Terminus Asylum

UN TRAMWAYIl est des affiches trop parfaites dont on aurait tendance à se méfier. L’œuvre majeure d’un dramaturge américain, retraduite par un auteur libano-canadien qui a le vent en poupe, dirigée par un metteur en scène polonais loué de toutes parts et dont l’héroïne est interprétée par une actrice française abonnée aux rôles de démentes : ainsi se présente à nous Un Tramway, d’après Un tramway nommé Désir de Tennessee Williams, dont le texte a été retravaillé par Wajdi Mouawad et adapté par Krzysztof Warlikowski, qui a fait appel à Isabelle Huppert pour incarner Blanche DuBois.
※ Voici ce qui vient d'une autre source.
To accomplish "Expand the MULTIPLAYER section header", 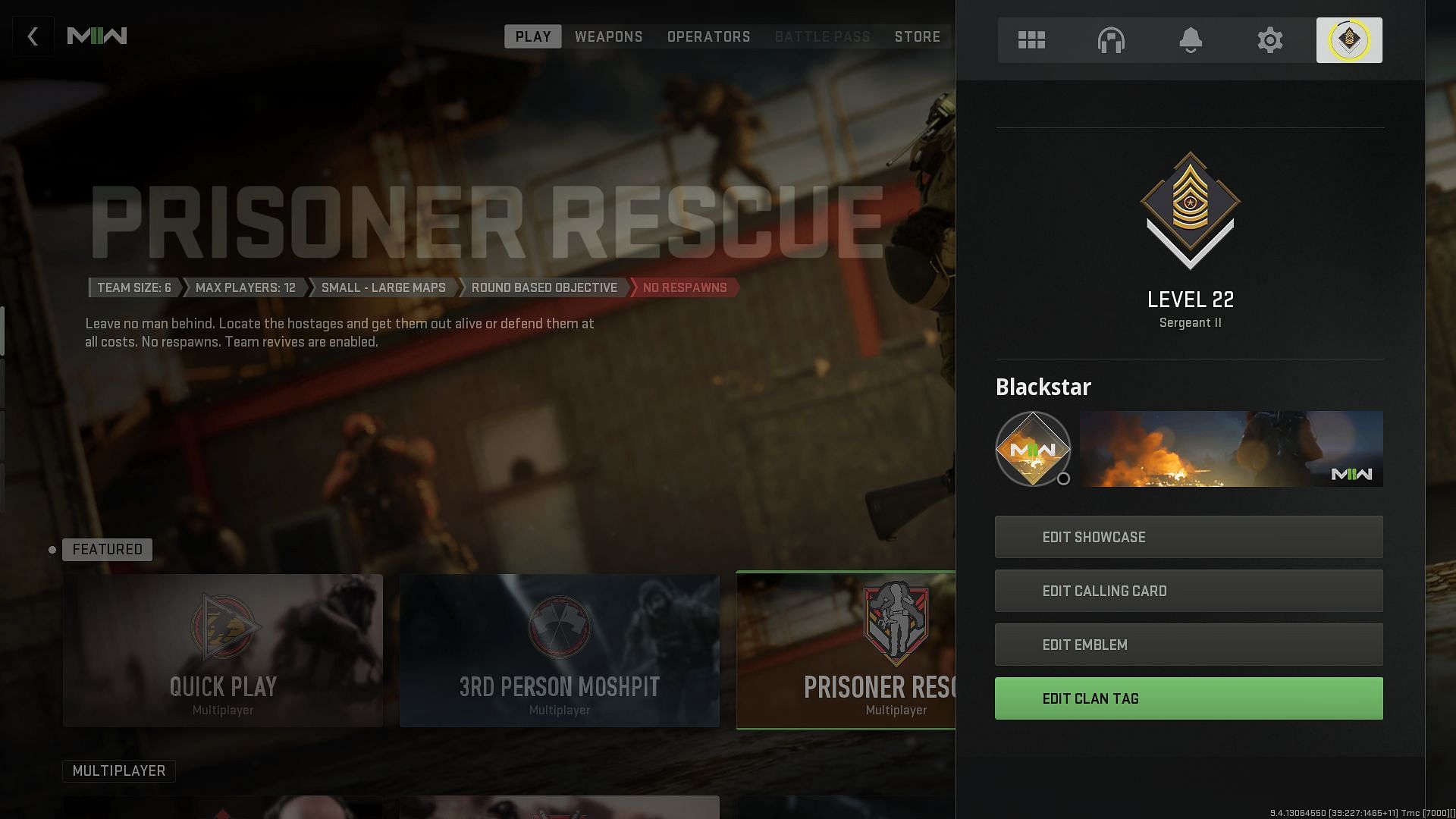I will pyautogui.click(x=118, y=770).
On conserve un souvenir intense de l’interprétation d’Isabelle Huppert, statique et magistrale dans la mise en scène de 4.48 Psychose de Sarah Kane proposée par Claude Régy. Et l’on doit bien avouer avoir pris un plaisir coupable à suivre l’épisode de New-York Unité Spéciale diffusé sur TF1 le 8 novembre dernier où Huppert, en Médée déchaînée, donnait la réplique à une Sharon Stone sur le retour. Ainsi, malgré un casting calibré pour le marketing, on ne passera pas à côté de cette grande actrice dans le rôle de Blanche DuBois, fille trop sage qui a fait les bonnes études et épousé le bon mari et qui se retrouve finalement contrainte de se réfugier chez sa sœur mariée à un homme brutal lorsque les apparences de son existence bourgeoise s’effondrent. Dans la moiteur de la Nouvelle-Orléans, Blanche doit faire face à toutes les pulsions qu’elle avait jusqu’alors pris soin de réprimer et sombre peu à peu dans la folie. Warlikowski, qui s’est déjà intéressé au théâtre américain en montant Angels in America de Tony Kushner en 2007, offre à ses acteurs un plateau de jeu sans faux-semblant où la maison elle-même, sanitaires apparents, est mise à nu. Sous la lumière crue et la caméra inquisitrice, les personnages sont comme des insectes passés au microscope. Les tensions sont palpables, la violence omniprésente et l’issue de l’intrigue ne fait guère de mystère : ce n’est pas tant la chute finale que le processus d’aliénation en cours qui est donné à voir par le metteur en scène. Et dans ce registre, Isabelle Huppert règne sans partage.